### EXERCISE
Would you please copy the part of the material below that opens with the line containing "For every named" and closes with the line containing "[Subscribe] (221, 2308)"? Copy it exactly, and only it.

### PROVIDED MATERIAL

########################################

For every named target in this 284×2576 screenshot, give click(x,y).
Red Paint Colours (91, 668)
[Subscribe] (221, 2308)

########################################

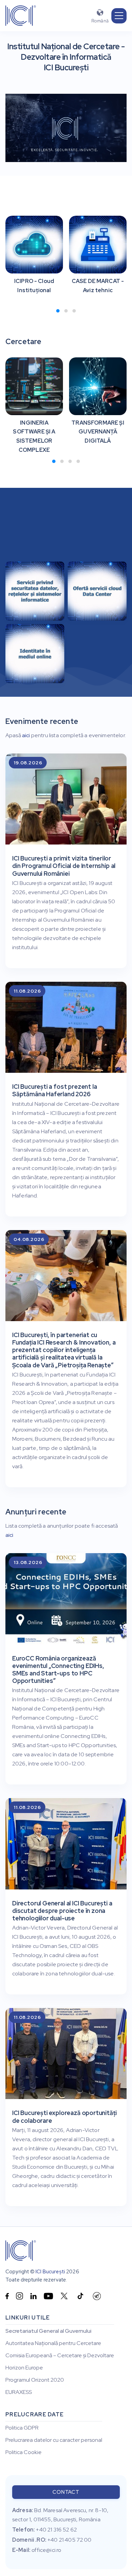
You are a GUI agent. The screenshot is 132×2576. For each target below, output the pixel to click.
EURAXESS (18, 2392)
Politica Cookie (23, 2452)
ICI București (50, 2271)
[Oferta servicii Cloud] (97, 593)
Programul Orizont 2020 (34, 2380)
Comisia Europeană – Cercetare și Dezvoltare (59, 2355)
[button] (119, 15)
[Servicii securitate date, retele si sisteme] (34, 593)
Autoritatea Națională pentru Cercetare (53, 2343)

########################################

### TASK RESULT
For every named target in this 284×2576 screenshot, give click(x,y).
Red Paint Colours (91, 668)
[Subscribe] (221, 2308)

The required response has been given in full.